### Instructions to follow
Give the number of lines in the items below that contain the string "information", with case counting. Reply with the number only.

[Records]
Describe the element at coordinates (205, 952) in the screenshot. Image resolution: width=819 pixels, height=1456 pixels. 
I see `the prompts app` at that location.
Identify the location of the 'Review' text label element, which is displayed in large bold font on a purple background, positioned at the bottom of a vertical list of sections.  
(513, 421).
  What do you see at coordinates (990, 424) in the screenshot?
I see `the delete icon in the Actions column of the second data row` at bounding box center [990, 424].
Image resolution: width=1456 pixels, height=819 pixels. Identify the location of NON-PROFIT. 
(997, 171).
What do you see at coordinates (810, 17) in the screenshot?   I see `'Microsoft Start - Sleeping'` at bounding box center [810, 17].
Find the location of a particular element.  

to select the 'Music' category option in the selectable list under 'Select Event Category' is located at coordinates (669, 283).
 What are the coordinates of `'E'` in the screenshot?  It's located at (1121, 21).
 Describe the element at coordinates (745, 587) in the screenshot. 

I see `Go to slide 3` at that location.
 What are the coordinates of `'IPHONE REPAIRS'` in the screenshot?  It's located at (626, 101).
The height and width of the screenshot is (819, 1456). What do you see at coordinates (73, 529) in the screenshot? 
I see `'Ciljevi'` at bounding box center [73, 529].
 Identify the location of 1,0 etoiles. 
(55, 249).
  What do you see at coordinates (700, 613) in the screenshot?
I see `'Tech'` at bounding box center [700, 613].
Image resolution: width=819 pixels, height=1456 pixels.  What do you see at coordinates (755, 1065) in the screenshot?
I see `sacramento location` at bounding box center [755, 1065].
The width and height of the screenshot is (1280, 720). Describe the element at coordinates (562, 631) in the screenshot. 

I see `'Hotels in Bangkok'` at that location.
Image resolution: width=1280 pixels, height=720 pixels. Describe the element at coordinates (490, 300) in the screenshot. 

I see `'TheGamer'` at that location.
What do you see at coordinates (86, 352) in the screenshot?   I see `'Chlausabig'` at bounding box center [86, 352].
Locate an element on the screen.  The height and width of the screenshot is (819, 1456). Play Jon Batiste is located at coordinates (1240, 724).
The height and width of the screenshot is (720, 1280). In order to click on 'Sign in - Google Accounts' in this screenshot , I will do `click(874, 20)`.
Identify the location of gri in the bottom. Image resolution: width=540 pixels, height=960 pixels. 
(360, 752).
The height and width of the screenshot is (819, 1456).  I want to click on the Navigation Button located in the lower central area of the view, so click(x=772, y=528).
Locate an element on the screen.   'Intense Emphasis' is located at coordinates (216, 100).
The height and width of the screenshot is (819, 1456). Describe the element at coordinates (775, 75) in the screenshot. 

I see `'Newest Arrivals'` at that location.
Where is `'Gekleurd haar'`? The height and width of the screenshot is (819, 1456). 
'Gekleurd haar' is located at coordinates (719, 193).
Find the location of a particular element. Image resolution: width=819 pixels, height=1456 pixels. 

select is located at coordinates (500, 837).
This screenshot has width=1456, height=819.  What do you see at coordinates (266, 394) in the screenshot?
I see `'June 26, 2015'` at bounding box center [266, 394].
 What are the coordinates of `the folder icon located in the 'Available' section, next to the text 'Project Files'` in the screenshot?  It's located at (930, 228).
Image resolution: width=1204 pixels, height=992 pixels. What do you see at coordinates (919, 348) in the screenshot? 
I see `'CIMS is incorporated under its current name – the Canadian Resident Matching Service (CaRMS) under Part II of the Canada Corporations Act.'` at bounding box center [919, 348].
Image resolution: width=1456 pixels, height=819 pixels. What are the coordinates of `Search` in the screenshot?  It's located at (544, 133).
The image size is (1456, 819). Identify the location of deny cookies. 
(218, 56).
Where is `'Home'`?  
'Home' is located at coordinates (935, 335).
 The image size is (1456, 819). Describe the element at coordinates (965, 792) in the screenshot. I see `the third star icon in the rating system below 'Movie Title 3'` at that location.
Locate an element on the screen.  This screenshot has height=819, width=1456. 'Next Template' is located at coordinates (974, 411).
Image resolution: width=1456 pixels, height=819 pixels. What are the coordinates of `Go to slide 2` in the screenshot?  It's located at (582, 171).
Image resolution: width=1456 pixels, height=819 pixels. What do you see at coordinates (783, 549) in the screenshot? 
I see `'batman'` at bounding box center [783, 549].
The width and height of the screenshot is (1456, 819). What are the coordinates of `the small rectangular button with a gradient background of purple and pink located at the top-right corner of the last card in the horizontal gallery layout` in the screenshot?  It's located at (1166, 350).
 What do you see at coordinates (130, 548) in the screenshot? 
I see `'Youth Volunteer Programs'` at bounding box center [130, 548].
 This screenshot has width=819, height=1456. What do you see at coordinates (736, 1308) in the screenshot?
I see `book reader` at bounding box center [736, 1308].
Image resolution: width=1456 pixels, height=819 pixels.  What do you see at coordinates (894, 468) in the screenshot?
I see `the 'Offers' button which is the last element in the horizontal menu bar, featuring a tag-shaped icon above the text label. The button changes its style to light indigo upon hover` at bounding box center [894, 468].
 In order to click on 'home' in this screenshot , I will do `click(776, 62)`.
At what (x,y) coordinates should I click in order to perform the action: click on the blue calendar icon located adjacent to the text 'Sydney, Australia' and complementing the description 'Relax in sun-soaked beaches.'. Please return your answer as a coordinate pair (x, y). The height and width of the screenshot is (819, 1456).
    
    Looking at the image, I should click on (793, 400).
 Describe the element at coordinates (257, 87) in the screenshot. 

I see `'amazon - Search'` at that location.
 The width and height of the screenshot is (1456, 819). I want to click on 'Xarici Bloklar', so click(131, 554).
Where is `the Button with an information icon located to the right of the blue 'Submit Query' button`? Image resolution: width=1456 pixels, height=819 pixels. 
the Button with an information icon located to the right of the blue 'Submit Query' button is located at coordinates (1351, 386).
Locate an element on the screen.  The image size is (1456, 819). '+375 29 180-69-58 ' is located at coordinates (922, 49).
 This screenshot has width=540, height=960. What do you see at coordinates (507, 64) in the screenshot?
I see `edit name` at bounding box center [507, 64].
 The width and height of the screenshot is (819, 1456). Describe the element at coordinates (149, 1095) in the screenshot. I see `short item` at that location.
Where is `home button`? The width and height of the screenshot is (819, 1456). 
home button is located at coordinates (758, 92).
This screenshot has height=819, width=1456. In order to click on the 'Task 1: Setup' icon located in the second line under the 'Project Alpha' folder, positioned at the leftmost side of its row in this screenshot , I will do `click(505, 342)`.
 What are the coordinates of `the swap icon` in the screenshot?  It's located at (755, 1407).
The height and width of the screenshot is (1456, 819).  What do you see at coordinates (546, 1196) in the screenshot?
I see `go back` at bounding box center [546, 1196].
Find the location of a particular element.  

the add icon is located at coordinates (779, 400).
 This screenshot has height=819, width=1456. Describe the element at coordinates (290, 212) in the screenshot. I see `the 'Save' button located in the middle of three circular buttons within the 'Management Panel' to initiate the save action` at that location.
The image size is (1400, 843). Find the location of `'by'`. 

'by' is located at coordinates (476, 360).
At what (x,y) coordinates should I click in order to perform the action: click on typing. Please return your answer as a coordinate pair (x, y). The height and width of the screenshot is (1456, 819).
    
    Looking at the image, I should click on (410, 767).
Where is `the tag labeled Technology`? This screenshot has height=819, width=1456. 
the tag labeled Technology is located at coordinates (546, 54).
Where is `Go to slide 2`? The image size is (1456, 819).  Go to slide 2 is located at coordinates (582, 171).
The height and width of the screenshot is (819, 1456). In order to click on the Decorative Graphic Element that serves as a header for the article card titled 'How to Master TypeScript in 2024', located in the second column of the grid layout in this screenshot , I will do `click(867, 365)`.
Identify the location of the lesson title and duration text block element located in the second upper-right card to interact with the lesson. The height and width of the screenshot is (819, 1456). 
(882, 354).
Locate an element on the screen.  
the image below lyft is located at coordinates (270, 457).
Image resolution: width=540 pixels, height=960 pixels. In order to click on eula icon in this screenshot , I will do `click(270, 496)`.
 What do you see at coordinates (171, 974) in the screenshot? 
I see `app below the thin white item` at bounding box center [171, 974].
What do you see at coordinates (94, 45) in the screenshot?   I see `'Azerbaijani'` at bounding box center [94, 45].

### Answer to this task
2